I do wish Nicola Sturgeon would stop declaiming about what the ‘Scottish people’ want, demand, voted for etc.
She does not speak for 50% of the Scottish voters in the general election, nor does she speak for the Scottish people who voted ‘No’ by a large majority in the referendum to keep most fiscal and welfare issues out of the hands of the incompetent bunch of whingeing, grievance-mongering ideologists that is the SNP.
It could be claimed on the referendum results that she only speaks for the four out of the 32 areas that voted ‘Yes.’
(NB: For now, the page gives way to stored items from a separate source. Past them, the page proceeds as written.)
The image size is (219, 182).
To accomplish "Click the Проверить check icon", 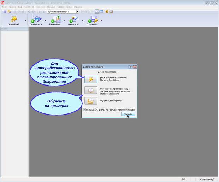I will [74, 19].
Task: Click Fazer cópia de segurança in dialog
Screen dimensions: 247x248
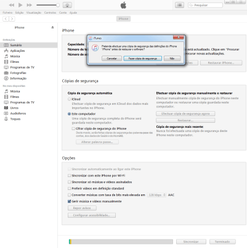Action: (142, 59)
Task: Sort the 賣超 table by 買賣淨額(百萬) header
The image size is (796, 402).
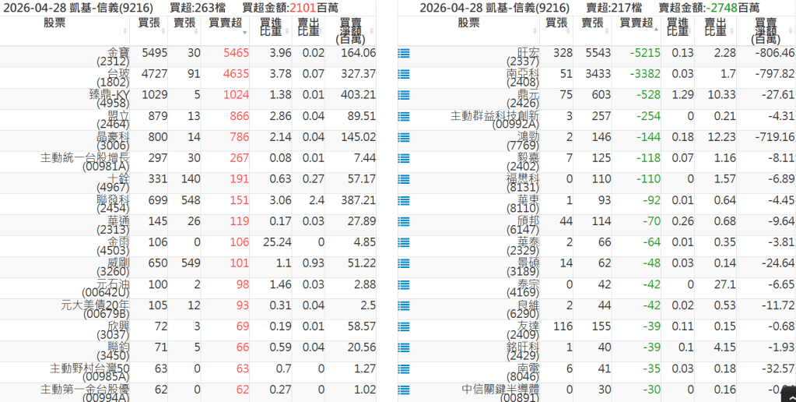Action: (x=766, y=30)
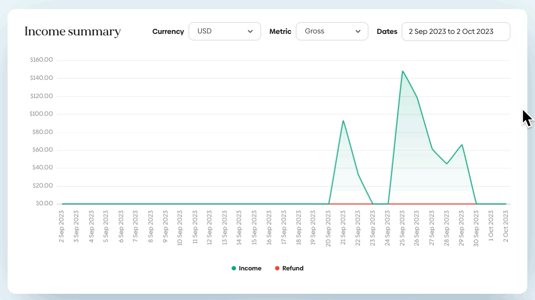Image resolution: width=535 pixels, height=300 pixels.
Task: Click the 22 Sep 2023 data point
Action: [x=358, y=175]
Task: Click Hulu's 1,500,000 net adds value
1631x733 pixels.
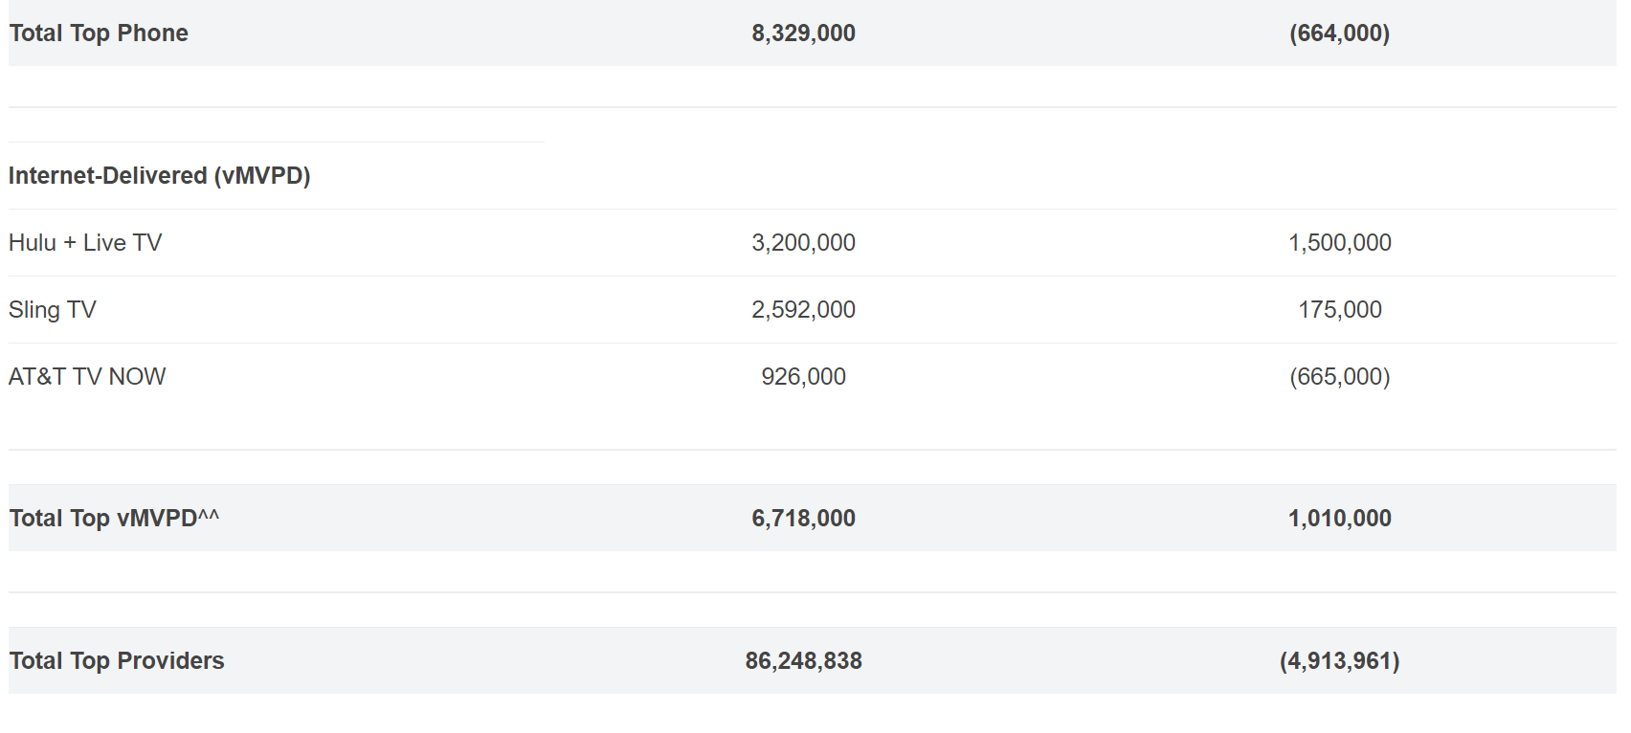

As far as the general election result goes it would appear that roughly the same numbers voted SNP as voted ‘Yes’. With a turnout of around 70% this indicates that the SNP got votes from 35% of voters - hardly something which Ms Sturgeon can claim to be a ‘democratic mandate’ to justify her increasingly strident demands.
SNP control over National Insurance, welfare, taxation and pensions is the stuff of nightmares for anyone with half a brain.
The SNP has shown themselves to be unworthy of the powers they have had for years and have presided over catastrophic declines in standards within the education and health sectors. The thought of them being given more powers is horrifying.
Donald Lewis, Gifford, East Lothian
Texting while driving needs tougher penalty
The story of Claudia Winkleman’s daughter, suffering terrible burns caused when her Halloween dress caught fire, was told on both BBC News and consumer protection programme Watchdog.
Now Watchdog, supported by a leading burns plastic surgeon and several fire brigades, are calling for the fire safety standard of such dresses – presently classed as toys – to be made the same as for children’s nightdresses. Good sense.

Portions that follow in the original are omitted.